Как то, так и другое всегда наказуемы, но иногда причины неокончания могут влиять на смягчение приговора, например, покушение на дуэль, не оконченное по собственному желанию дуэлянтов, наказывается значительно слабее, чем покушение, не оконченное вследствие каких-нибудь внешних причин (XLI гл. 1 ч.).
Наказ карает как покушение, так и совершение преступления, причем первое слабее, чем второе. Мотивируется это следующими соображениями: “наказание потребно для того, что весьма нужно предупреждать и самые первые покушения ко преступлению, но как между сими покушениями и исполнением беззакония может быти промежуток времени, то не худо оставить большее наказание для исполненного уже преступления, чтобы тем начавшему злодеяние дать некоторое побуждение, могущее его отвратить от исполнения начатого злодеяния”.
Законодательство императорского периода вполне признает существование некоторых особенных условий, наличность которых или совершенно устраняет наказуемость, или смягчает, или же увеличивает наказание. Так, Воинский устав знает состояние необходимой обороны, называемой им “нужным оборонением”, но, в отличие от Уложения, значительно ограничивает ее применение.
Во-первых, оборона может иметь место только в случае защиты своей жизни (арт. 156)[2]. Во-вторых, оборона считается действительной, если соответствует нападению (“оборонение с обижением равно есть”), в силу чего обороняющийся не имеет права пускать в ход оружие, если нападающий безоружен (арт. 157. Гл. XIX)[3].
В-третьих, для необходимости законной обороны требуется наличность нападения, почему убиение бегущего врага строго воспрещается, но зато, с другой стороны, дозволяется обороняться, не ожидая первого удара, “ибо чрез такой первый удар, – гласит устав, – может тако учиниться, что и противиться весьма позабудет”.
В-четвертых, обороняющийся не должен быть зачинщиком драки, в силу чего на нем лежит обязанность доказать, что он “от убитого нападен и зацеплен и без опасения смертного уступить или уйти не мог” (арт. 157). Наконец, в-пятых, оборона допускается только при наличности “не правого нападения, в силу чего сопротивление должностным лицам, исполняющим свою обязанность, не может считаться необходимою обороною.
За нарушение указанных правил виновный наказывается тюрьмою, штрафом, или шпицрутенами, смотря “по судейскому рассуждению”. Таким образом, убийство нападающего, хотя бы и не в состоянии необходимой обороны, карается значительно легче обыкновенного убийства, всегда наказываемого смертью.

▸ ЗАПИСИ НАБОРА ДАННЫХ:
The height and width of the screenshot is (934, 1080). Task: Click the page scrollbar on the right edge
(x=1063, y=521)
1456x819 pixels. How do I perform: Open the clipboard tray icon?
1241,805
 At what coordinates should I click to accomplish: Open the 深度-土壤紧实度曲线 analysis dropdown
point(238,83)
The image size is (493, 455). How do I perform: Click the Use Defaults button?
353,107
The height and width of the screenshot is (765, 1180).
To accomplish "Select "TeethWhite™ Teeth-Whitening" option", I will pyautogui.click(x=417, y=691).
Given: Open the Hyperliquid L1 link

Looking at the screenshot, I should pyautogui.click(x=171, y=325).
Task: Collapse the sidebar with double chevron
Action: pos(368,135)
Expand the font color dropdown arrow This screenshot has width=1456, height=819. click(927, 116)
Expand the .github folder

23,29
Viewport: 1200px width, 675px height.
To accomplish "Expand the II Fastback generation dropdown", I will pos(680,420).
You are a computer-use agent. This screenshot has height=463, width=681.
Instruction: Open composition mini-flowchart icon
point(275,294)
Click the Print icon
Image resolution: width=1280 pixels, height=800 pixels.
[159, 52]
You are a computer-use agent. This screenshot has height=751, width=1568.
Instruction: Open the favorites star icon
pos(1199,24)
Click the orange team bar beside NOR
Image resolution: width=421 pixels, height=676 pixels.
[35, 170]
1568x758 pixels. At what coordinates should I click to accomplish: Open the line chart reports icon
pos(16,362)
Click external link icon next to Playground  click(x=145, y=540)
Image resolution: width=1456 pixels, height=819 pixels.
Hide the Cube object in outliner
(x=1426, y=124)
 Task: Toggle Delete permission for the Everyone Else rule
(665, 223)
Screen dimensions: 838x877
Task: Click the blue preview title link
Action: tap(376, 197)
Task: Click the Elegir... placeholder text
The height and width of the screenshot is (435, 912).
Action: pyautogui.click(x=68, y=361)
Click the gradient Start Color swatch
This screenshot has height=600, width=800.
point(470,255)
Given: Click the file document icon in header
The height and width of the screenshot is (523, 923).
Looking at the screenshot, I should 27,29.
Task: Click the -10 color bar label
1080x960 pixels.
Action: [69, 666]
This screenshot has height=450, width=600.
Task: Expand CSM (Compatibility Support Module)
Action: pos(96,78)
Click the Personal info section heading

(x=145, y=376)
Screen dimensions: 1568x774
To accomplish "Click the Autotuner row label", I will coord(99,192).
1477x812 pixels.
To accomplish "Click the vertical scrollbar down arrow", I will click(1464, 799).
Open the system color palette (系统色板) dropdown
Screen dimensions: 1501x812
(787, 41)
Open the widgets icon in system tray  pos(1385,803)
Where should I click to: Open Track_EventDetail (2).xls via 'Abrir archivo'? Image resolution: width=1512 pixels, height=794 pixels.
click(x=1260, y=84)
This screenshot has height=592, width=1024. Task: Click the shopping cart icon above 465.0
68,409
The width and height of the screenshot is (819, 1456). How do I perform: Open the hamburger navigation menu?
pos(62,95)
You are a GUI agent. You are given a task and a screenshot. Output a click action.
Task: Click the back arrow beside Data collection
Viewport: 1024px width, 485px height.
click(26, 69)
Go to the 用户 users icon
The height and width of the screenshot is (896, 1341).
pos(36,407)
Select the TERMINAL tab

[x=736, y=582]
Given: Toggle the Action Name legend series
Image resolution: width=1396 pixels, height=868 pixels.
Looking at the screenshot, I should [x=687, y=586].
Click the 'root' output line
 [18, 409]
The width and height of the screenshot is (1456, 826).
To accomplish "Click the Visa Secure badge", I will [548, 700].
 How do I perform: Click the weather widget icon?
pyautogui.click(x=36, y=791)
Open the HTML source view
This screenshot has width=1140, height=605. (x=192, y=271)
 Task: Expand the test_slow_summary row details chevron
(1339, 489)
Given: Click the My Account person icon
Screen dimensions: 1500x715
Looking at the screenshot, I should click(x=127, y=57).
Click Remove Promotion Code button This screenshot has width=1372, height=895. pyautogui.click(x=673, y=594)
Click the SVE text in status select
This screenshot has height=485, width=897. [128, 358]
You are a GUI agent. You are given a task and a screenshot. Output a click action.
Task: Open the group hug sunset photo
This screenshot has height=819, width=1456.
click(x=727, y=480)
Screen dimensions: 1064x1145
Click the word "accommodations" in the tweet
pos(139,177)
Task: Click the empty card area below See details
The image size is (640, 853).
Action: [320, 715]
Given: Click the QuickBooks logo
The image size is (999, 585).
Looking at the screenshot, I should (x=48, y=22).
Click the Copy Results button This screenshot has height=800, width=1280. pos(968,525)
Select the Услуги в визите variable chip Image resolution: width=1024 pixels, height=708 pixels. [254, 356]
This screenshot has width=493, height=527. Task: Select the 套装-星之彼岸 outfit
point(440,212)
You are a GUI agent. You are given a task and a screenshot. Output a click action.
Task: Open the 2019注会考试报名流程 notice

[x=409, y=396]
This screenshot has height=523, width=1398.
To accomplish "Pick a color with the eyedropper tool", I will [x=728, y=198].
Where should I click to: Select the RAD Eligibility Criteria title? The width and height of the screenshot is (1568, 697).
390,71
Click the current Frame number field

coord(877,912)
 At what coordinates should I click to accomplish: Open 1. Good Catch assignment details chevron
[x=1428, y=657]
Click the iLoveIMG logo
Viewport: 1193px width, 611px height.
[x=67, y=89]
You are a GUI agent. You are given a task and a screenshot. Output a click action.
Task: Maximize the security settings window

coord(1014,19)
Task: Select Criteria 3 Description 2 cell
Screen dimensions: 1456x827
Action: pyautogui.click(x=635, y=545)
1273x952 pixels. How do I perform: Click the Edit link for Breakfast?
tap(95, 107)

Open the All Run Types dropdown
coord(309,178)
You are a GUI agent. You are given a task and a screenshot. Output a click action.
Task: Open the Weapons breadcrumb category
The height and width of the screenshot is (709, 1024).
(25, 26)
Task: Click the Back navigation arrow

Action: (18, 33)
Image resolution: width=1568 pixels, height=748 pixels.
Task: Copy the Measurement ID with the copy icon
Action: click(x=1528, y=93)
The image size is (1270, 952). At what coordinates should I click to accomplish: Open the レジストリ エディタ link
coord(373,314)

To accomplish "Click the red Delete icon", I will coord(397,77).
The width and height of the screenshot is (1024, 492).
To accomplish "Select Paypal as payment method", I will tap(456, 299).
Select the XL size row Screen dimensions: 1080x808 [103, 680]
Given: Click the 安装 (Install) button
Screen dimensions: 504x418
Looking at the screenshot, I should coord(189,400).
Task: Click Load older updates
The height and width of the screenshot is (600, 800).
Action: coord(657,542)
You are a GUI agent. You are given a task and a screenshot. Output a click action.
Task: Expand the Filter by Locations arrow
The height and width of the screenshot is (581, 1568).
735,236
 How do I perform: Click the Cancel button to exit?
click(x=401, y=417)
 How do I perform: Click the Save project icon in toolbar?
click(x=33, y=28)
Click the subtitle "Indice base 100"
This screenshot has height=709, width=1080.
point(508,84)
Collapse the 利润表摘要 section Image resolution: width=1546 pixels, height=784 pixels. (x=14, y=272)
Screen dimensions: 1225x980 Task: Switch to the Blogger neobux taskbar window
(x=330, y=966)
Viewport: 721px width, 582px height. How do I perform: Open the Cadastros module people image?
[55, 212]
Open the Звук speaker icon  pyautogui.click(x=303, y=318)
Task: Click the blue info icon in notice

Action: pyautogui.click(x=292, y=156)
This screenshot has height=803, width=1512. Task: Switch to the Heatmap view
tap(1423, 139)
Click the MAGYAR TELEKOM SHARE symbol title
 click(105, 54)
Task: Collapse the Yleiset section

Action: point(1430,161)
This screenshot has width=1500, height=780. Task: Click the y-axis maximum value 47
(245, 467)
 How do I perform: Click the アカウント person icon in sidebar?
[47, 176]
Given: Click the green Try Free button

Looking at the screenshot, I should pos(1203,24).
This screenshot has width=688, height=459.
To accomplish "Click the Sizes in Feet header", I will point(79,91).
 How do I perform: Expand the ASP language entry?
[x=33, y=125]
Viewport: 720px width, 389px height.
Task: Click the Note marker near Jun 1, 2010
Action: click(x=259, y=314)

▸ ЦЕЛЬ ЗАДАНИЯ:
Продолжите, пожалуйста, фрагмент о необходимой обороне по Воинскому уставу, начиная сразу после его последнего предложения.

▸ ОТВЕТ К ЗАДАЧЕ:
Сравнивая постановления о необходимой обороне по Воинскому уставу и по Уложению, мы видим, что первый значительно ограничивает случаи этой обороны, в то время как последнее совершенно не знает никаких ограничений и допускает оборону в самом обширном смысле этого слова.
Морской устав еще более ограничивает необходимую оборону, допуская ее только в крайнем случае и разрешая обороняющемуся против невооруженного употреблять оружие только тогда, “когда крепко станет нападать и смертно бить”[4].
Кроме необходимой обороны, Воинскому уставу известно и состояние крайней необходимости. Так, он говорит о подобном случае в XIX главе, а именно: если голодный человек (“из крайней голодной нужды”) совершит кражу (“съестное или питейное или иное что украдет”), то устав предписывает “наказание умалять или весьма отставлять” (толков, к арт. 195. Гл. XIX)[5].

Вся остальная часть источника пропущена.